An seinen Vortrag schloss sich eine Gesprächsrunde an, die in Person von Saskia Gaebel, Ministerium des Inneren des Landes NRW, und anhand von Blicken in die Praxis aufzeigte, wo noch Notwendigkeit für präventiven Schutz bestehe und wie dieser Menschen bei Übergriffen schon geholfen habe.

Auch die Verarbeitung solcher kritischen Situationen wurde reflektiert. Dabei kamen Lea-Maxime Heil (Stadt Detmold), Frank Walther (Polizeipräsidium Bielefeld), Robin Budde (Stadt Lemgo), Landrat Sven-Georg Adenauer (Kreis Gütersloh) und Prof. Dr. Jonas Rees (Universität Bielefeld) zu Wort.

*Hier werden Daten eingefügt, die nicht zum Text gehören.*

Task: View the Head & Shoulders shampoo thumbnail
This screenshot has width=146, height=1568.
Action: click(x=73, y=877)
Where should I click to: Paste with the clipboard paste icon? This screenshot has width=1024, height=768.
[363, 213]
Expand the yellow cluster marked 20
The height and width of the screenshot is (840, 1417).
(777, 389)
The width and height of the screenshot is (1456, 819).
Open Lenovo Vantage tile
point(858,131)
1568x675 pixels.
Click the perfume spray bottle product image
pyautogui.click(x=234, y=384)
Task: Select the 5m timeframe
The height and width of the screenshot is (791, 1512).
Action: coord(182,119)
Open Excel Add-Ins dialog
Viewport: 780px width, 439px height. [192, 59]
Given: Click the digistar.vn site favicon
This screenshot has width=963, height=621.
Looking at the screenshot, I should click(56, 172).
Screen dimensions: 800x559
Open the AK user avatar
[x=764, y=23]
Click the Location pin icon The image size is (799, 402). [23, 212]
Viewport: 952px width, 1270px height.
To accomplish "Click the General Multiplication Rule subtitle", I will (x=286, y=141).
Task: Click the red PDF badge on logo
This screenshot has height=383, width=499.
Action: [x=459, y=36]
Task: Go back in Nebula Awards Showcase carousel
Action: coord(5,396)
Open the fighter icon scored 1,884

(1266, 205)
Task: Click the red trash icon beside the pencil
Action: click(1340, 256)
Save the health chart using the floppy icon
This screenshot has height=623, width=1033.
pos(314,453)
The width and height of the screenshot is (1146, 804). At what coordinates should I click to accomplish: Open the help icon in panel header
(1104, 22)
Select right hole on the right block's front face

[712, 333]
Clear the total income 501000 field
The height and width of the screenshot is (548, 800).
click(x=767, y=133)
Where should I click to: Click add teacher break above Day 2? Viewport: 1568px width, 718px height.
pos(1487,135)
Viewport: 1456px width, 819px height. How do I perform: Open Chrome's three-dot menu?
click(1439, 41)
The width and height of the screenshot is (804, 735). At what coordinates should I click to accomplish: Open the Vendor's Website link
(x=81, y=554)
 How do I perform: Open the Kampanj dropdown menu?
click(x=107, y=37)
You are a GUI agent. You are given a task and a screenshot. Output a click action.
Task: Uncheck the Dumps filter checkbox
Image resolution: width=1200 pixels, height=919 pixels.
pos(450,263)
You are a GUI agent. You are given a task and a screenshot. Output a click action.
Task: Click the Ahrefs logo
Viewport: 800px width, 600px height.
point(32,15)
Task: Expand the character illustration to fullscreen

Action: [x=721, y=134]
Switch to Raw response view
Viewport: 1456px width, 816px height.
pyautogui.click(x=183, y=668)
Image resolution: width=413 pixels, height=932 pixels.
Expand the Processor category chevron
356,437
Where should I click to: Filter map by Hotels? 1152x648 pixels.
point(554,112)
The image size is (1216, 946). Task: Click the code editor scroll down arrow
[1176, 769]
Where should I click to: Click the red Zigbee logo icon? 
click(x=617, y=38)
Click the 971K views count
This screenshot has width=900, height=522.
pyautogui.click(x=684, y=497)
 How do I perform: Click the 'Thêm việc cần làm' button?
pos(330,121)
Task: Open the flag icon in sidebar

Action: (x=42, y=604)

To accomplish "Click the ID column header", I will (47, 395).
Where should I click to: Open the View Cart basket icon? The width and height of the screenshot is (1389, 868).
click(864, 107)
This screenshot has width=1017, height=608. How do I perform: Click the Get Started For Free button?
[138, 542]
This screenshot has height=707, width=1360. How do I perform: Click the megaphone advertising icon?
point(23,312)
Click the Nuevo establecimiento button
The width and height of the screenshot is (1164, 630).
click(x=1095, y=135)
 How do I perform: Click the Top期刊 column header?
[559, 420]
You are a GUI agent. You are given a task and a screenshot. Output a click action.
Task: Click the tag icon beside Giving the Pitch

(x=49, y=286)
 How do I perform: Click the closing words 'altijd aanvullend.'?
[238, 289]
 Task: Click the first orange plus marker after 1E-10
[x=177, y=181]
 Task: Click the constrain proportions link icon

Danach leitete Andre Niewöhner vom Präventionsnetzwerk „#sicherimDienst“ die Beitrittserklärung ein. Als erstes unterzeichneten Regierungspräsidentin Anna Katharina Bölling und Innenminister Herbert Reul sowie Netzwerkkoordinator Andre Niewöhner die Beitrittsurkunde der Bezirksregierung Detmold. Danach erfolgte die Urkundenübergabe an rund 80 Bürgermeister, Landräte und Mitarbeiter aus ganz OWL.